-- Task details --
Reproduce verbatim the lines from the one containing "At what coordinates" through the one containing "Action: 141,179", both included, and omit the pictures from your output.

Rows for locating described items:
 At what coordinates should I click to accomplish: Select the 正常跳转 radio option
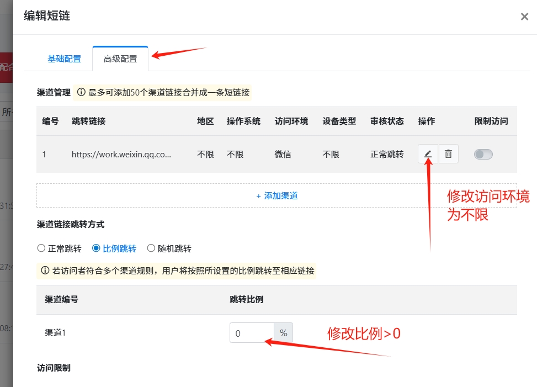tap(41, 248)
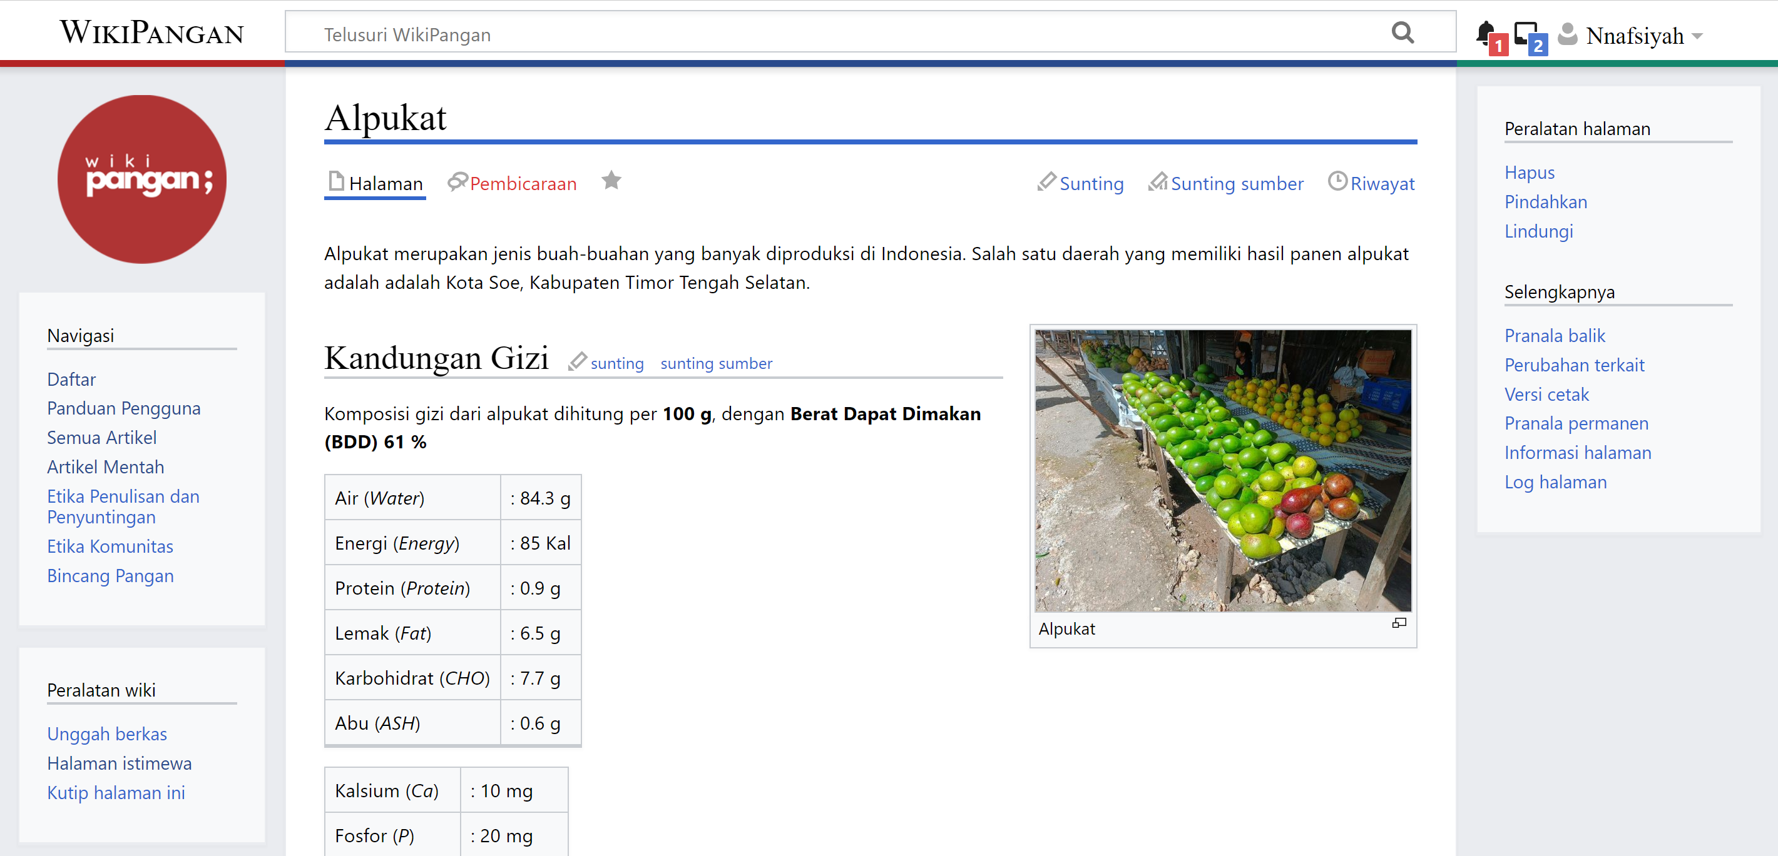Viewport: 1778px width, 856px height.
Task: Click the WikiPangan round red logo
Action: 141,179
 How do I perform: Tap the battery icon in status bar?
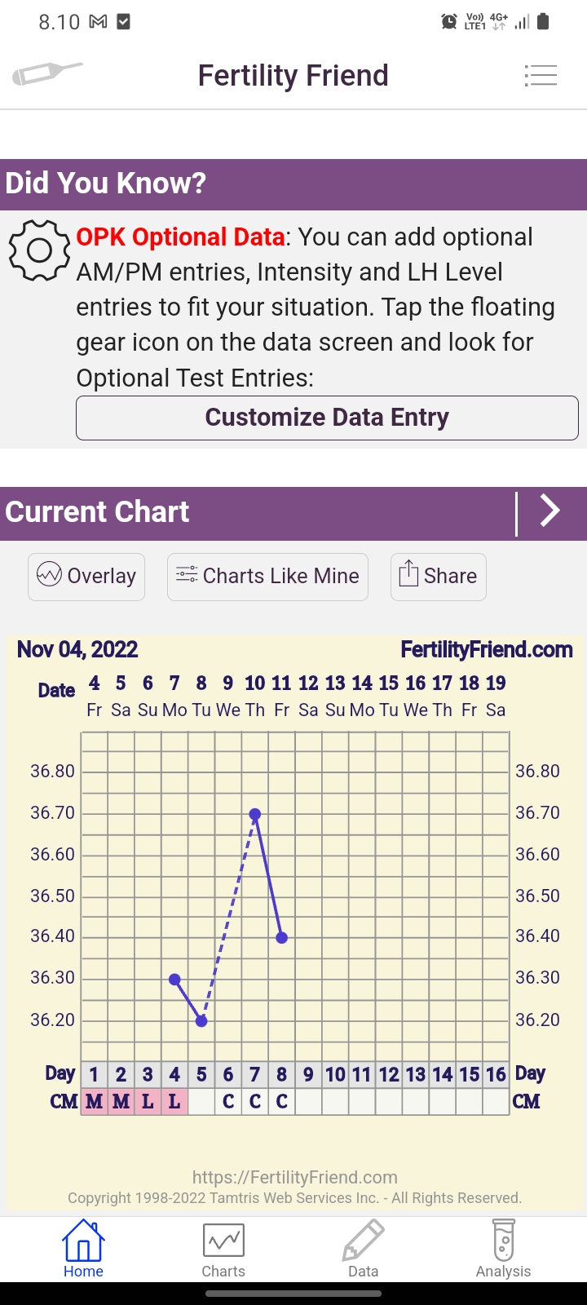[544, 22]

--

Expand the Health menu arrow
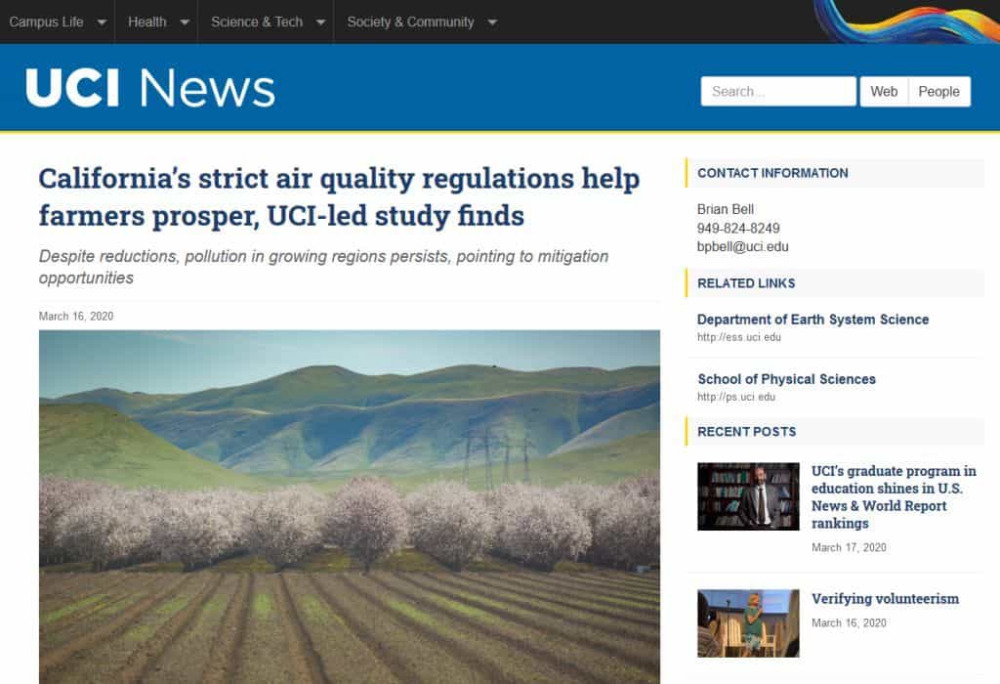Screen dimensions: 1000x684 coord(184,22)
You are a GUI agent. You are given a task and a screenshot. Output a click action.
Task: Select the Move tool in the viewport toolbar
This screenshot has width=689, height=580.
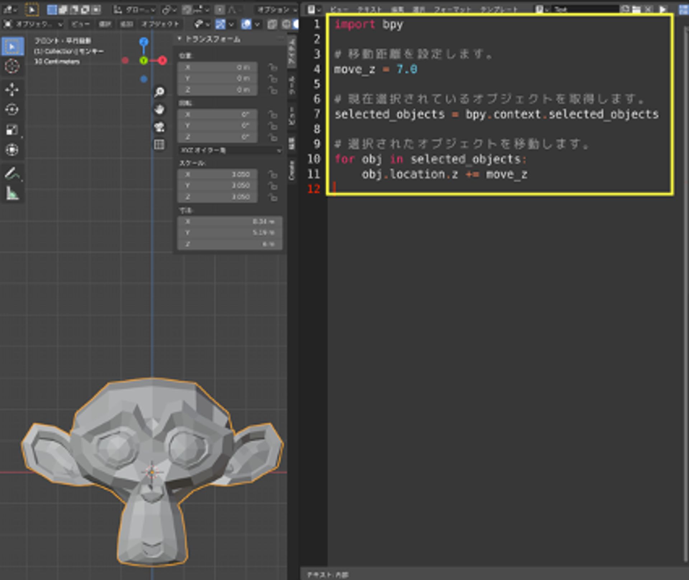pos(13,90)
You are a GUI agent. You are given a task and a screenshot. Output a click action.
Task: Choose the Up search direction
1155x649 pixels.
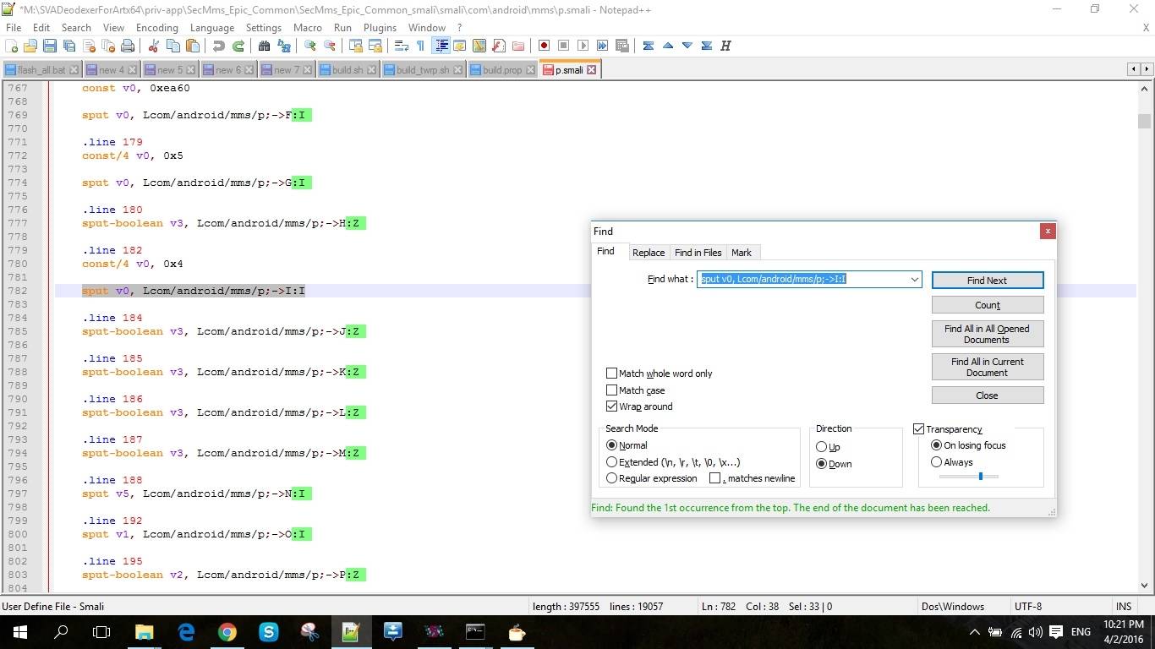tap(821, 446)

-- Solution to this exercise --
 At what coordinates should I click to accomplish: Select the 正常跳转 radio option
tap(41, 248)
Viewport: 1778px width, 856px height.
Task: Click the WikiPangan round red logo
Action: 141,179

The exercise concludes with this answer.